TEXTE À EXAMINER:
▽

La mise en place d'une réponse intégrée permet de favoriser l'acceptation de nos activités liées à Ebola par la population, encourager le signalement précoce des symptômes et faciliter l'identification des cas suspects. Et les résultats sont encourageants: en juillet, jusqu’à 10% des patients confirmés admis dans un centre de traitement Ebola à Beni ont été identifiés et transférés par un centre de santé soutenu par MSF, soit un pourcentage plus haut que celui des patients transférés par les centres de transit Ebola.
L’avantage de la disponibilité des vaccins
Le vaccin expérimental rVSV-ZEBOV est aujourd’hui davantage disponible, beaucoup plus de ce qui n'était pas le cas durant l'épidémie de 2014. Plus de 170 000 personnes ont bénéficié de la vaccination “en anneau”, qui cible l’entourage des cas confirmés d'Ebola ainsi que le personnel médical de première ligne. Néanmoins, l'approche actuelle souffre de limites qui réduisent son impact: faute d’un suivi rigoureux de l’entourage des cas, de nombreuses personnes qui devraient recevoir le vaccin n’en bénéficient probablement pas.
La disponibilité du rVSV-ZEBOV semble par ailleurs limitée, ce qui a entraîné un fractionnement des doses en mai, faisant craindre des pénuries. Le manque de transparence quant à la disponibilité du vaccin pèse lourdement sur les acteurs humanitaires et les empêche d'améliorer leur stratégie de vaccination, même si élargir l'accès à la vaccination pourrait aider à limiter la propagation de la maladie.

△

QUESTIONS:
a: Énumérez tous les objectifs que le texte sur Ebola attribue à la mise en place d'une réponse intégrée.
b: Poursuivez le texte sur Ebola après sa dernière phrase.
Les items n'ont aucun rapport avec le texte sur Ebola.

DONNÉES FOURNIES:
▽

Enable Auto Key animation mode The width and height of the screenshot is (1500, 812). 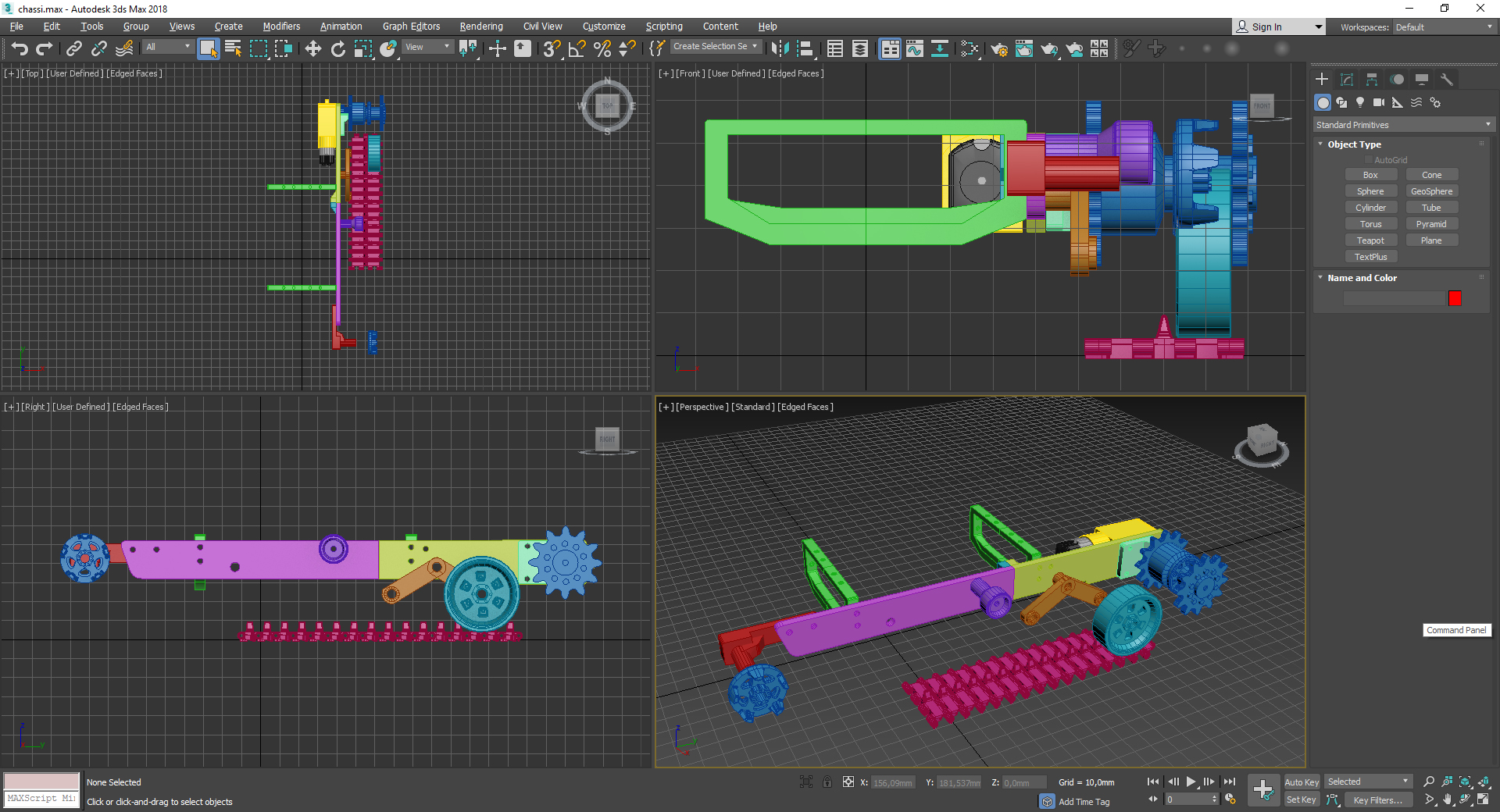1301,782
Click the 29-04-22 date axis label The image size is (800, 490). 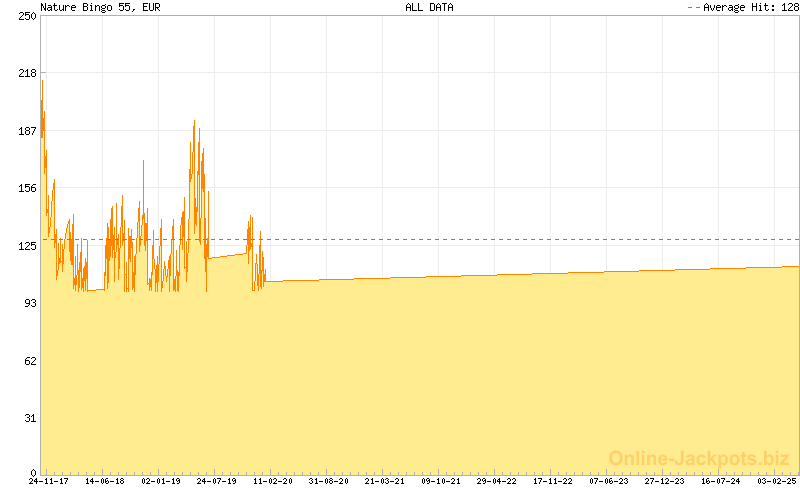click(x=496, y=481)
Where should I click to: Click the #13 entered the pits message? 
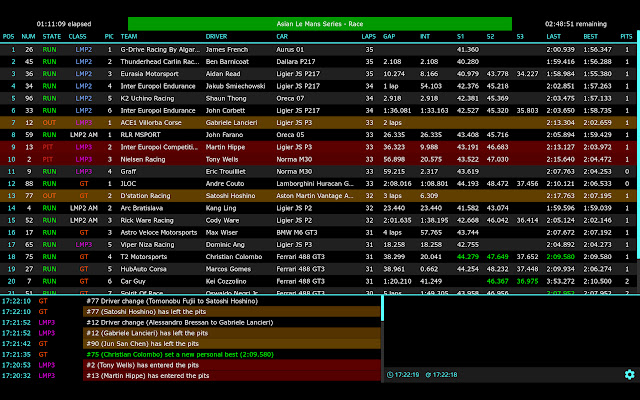148,376
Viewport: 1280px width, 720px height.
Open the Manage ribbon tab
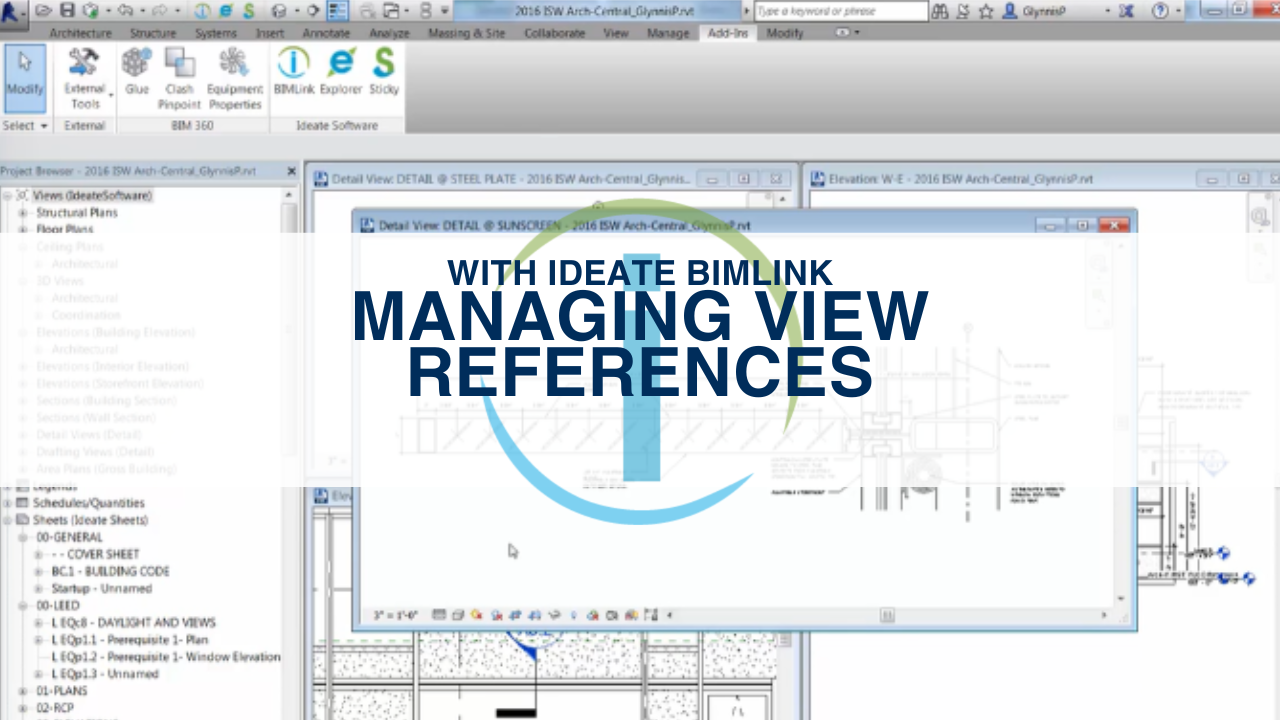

△

RÉPONSES:
a:
- Favoriser l'acceptation des activités liées à Ebola par la population
- Encourager le signalement précoce des symptômes
- Faciliter l'identification des cas suspects

b:
C'est pourquoi nous demandons davantage de transparence sur la disponibilité réelle du rVSV-ZEBOV notamment la quantité de doses disponibles, les délais de production, ainsi que les lieux de stockage.
En cas de doutes sur cette disponibilité, les autorités congolaises doivent revenir sur leur refus d'utiliser un second vaccin expérimental pour maîtriser l'épidémie.
Au début de la deuxième année de l’épidémie, les priorités pour MSF sont le travail en étroite collaboration avec la communauté pour fournir des soins médicaux à tous ces qui en ont besoin, et nous allons nous concentrer sur vaincre les barrières de méfiance qui contribuent à la propagation du virus, ainsi qu’à augmenter l’impact des autres problèmes de santé de la région.
Depuis la déclaration de l'épidémie, MSF est active sur le terrain, et intervient dans différentes zones de la région ainsi que sur différents fronts : soins aux patients, gestion des cas suspects, prévention et maîtrise de l'infection, enquête sur les alertes et promotion de la santé. Suite aux attaques dans les centres de traitement d'Ebola à Katwa et à Butembo en février, nos équipes se concentrent sur le soutien aux structures de santé locales, pour faciliter l'accès aux soins de santé dans un contexte d'épidémie d'Ebola, et favoriser la détection et le dépistage précoces des cas d'Ebola. Nos équipes travaillent actuellement en soutien des structures de santé dans des villes comme Goma, Beni, Lubero et Kayna au Nord Kivu, et Bunia, Mambasa et Biakato en Ituri. Nous avons récemment repris nos activités de soins aux cas confirmés d'Ebola dans le centre de traitement de Bunia, dans l'Ituri et nous soutenons un CTE de 32 lits à Goma, en attendant la fin de la construction d’un plus gros CTE à 72 lits dans la même ville.